--- DATA Enclosed Below ---

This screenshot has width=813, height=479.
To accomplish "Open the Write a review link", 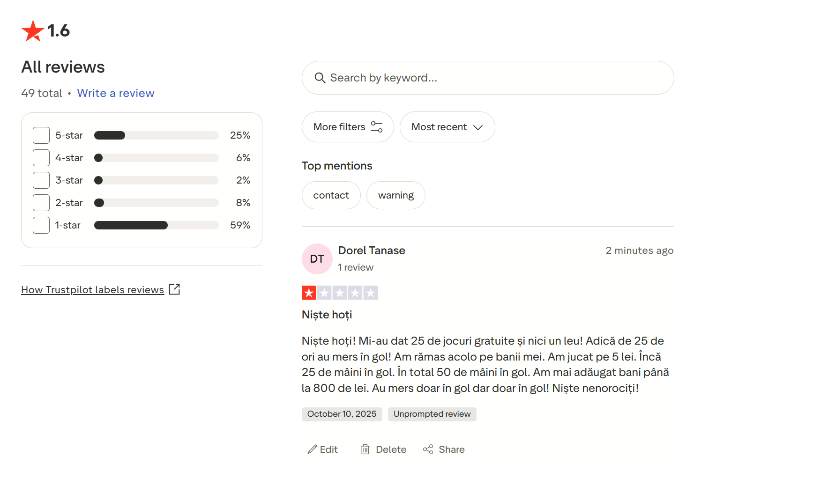I will (x=116, y=93).
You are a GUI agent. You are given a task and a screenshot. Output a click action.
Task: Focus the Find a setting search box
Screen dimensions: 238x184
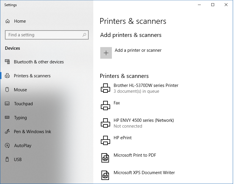44,35
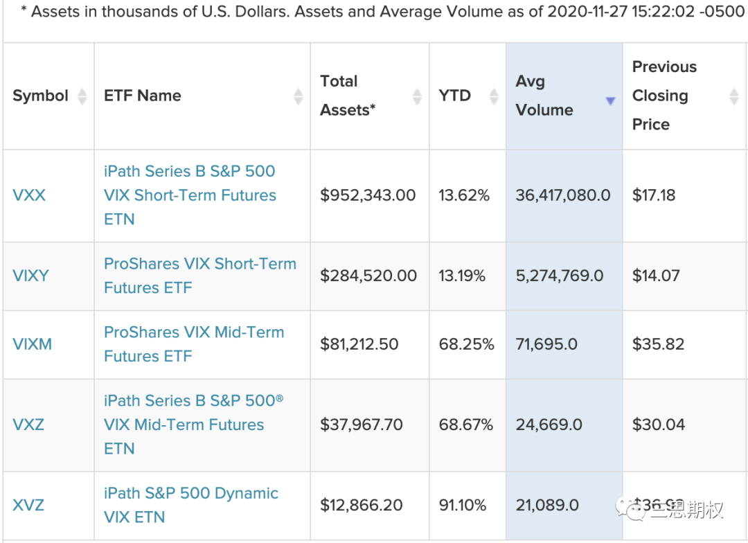Open ProShares VIX Mid-Term Futures ETF

[x=193, y=344]
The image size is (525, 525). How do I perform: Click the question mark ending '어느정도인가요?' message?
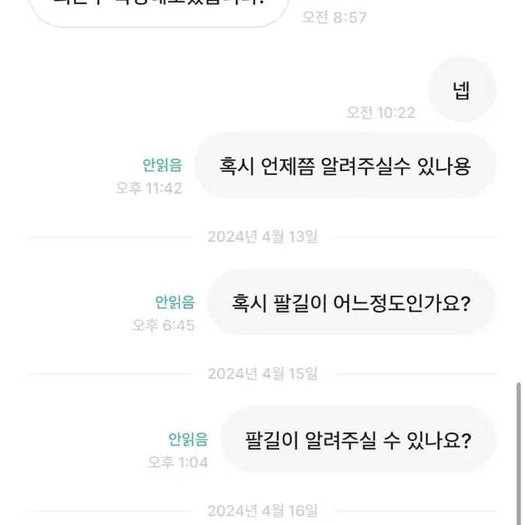pyautogui.click(x=466, y=303)
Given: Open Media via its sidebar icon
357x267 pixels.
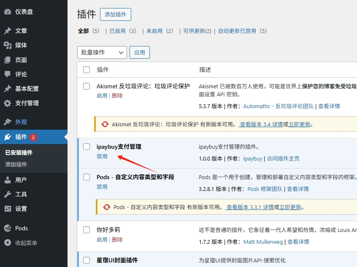Looking at the screenshot, I should point(8,45).
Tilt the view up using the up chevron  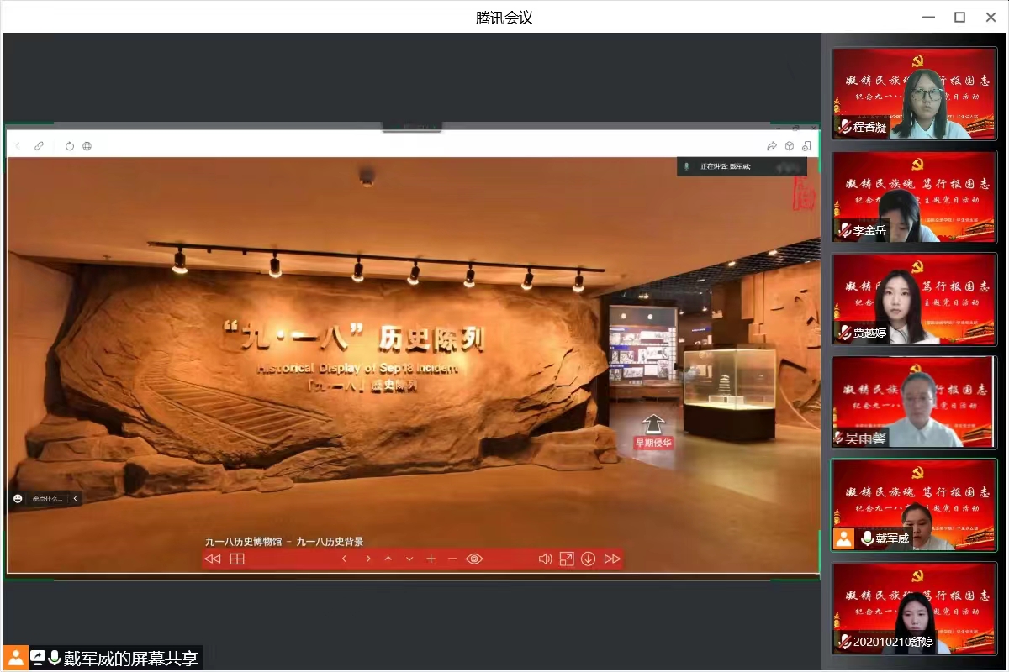pos(388,559)
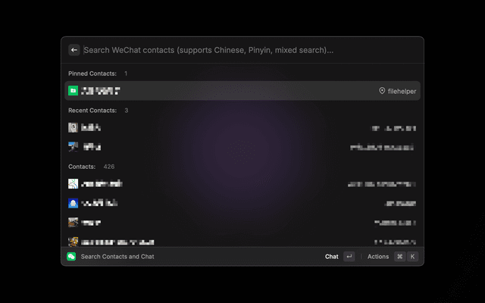Click the Return key icon beside Chat
The width and height of the screenshot is (485, 303).
349,256
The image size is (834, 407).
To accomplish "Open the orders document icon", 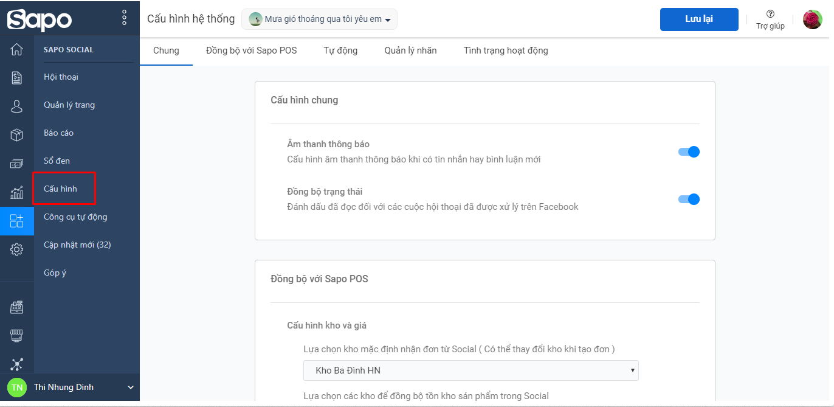I will click(16, 78).
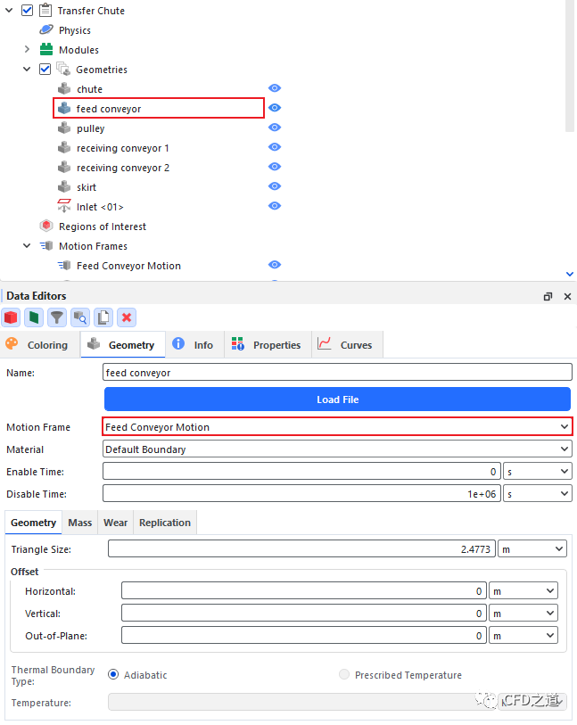Click the green flag toolbar icon
577x725 pixels.
tap(34, 317)
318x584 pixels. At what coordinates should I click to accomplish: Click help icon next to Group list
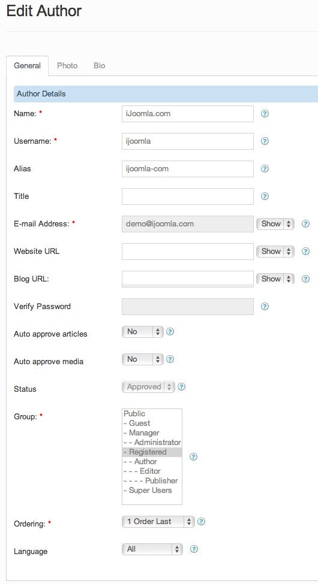193,456
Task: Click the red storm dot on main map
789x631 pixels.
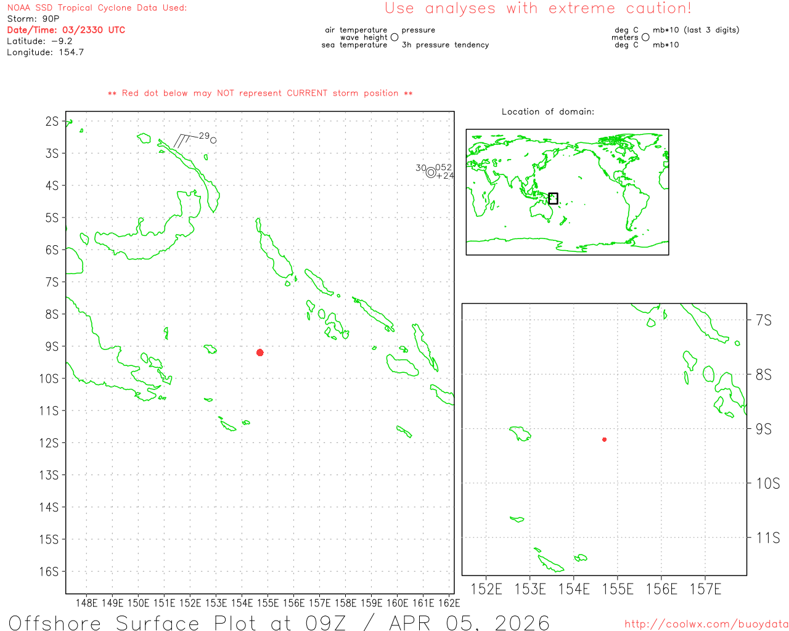Action: tap(260, 352)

--- End of Enclosed DATA ---

TASK PROMPT
The range to set down runs from the line containing "318x584 pixels. At" through the final line of the data, both ends included; give it exactly and drop the pictures.

ANSWER SECTION
318x584 pixels. At what coordinates should I click to accomplish: Click help icon next to Group list
193,456
Task: Click the red storm dot on main map
789x631 pixels.
Action: tap(260, 352)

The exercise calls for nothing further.